Since his debut in 1978 with the pet cemetery film Gates of Heaven, Morris has refused to play by the cinéma vérité rules. Forgoing the hallmarks of Sixties and Seventies documentary filmmaking -- the "fly-on-the-wall" philosophy, and the shoot-with-available-light, hand-held camera look -- Morris has helped to create a new, distinctive style of nonfiction cinema. Morris' short but remarkable filmography includes explorations of small-town eccentrics (Vernon, Florida, 1981); a forgotten, unfairly tried convict (The Thin Blue Line, 1988); and the wheelchair-bound physicist Stephen Hawking (A Brief History of Time, 1992).

(Morris also directed a fiction feature in 1991, The Dark Wind, which is adapted from a Tony Hillerman novel and stars Lou Diamond Phillips and Fred Ward.) Through each of his films, Morris has pushed into new nonfiction territory and reaffirmed his position as the mad scientist of American cinema -- iconoclastic, idiosyncratic, and undaunted by conventional wisdom.
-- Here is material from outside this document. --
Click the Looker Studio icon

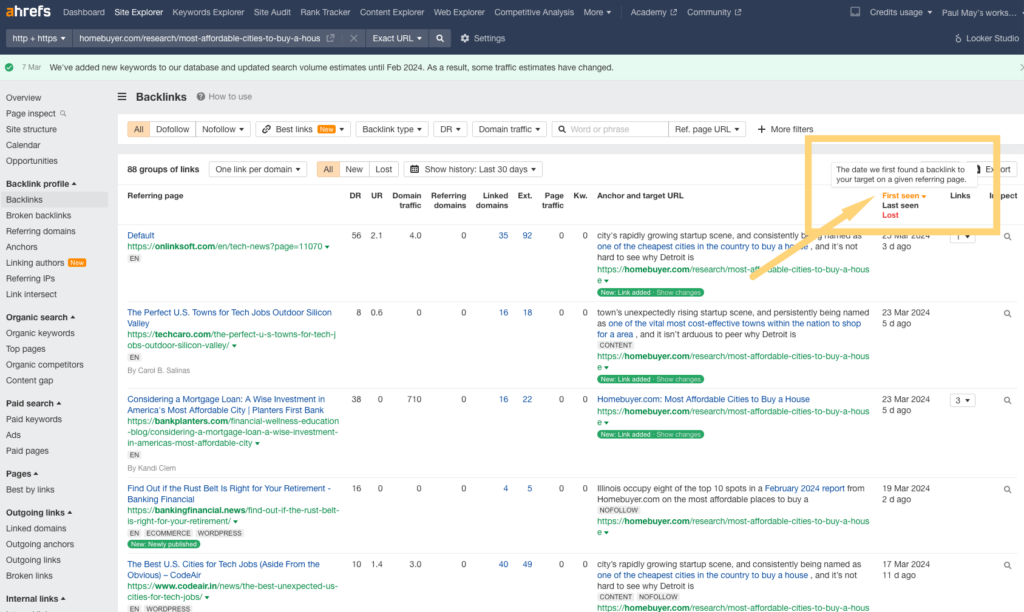[958, 38]
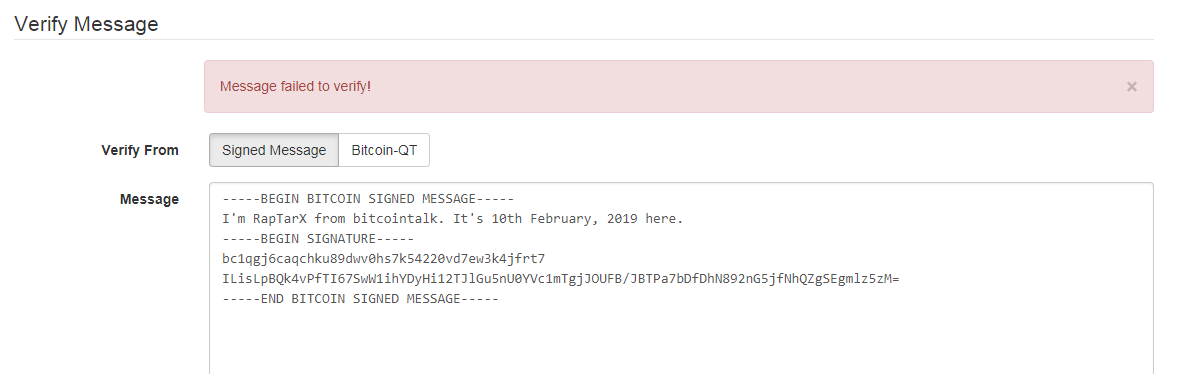Place cursor in the "I'm RapTarX" line
Screen dimensions: 1201x374
[x=452, y=218]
Rodney Brooks, robot scientist

Morris' latest work of genius, which may again change the look of documentaries, is the Interrotron, an interview machine he designed and constructed. The Interrotron is a modified TelePrompTer that, using video and a one-way mirror, projects the face of an interviewer onto the lens of a camera. The interviewee, while watching this video image of the interviewer, creates direct "eye contact" with the camera. Morris used the Interrotron in shooting Fast, Cheap, a film that weaves together interviews with four unrelated men: a robotics expert, a mole-rat specialist, a lion trainer, and Mendonça, the topiary gardener. A nonlinear, experimental essay on humanity's relationship with animal and machine, Fast, Cheap is Morris' most ambitious, charming, and unclassifiable film. It is also his most personal. While Morris' early works maintained a cool, analytic, and even sardonic distance from their subjects, Fast, Cheap is warmer, more whimsical, and more haunting. One reason is Morris' choice of subjects, each of whom seems to share, in one way or another, Morris' mad scientist gene. Another is the circumstances of the editing: Morris' mother and stepfather died soon after he shot the film, and he created the film as a kind of elegy to them.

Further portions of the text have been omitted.